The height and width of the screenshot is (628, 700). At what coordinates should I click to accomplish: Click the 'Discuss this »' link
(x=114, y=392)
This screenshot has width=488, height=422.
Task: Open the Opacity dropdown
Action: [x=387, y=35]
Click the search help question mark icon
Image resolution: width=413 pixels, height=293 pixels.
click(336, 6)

**TASK GOAL**
Repeat each line above exactly as it stands.

**YOUR RESPONSE**
The height and width of the screenshot is (628, 700). At what coordinates should I click to accomplish: Click the 'Discuss this »' link
(x=114, y=392)
This screenshot has width=488, height=422.
Task: Open the Opacity dropdown
Action: [x=387, y=35]
Click the search help question mark icon
Image resolution: width=413 pixels, height=293 pixels.
click(336, 6)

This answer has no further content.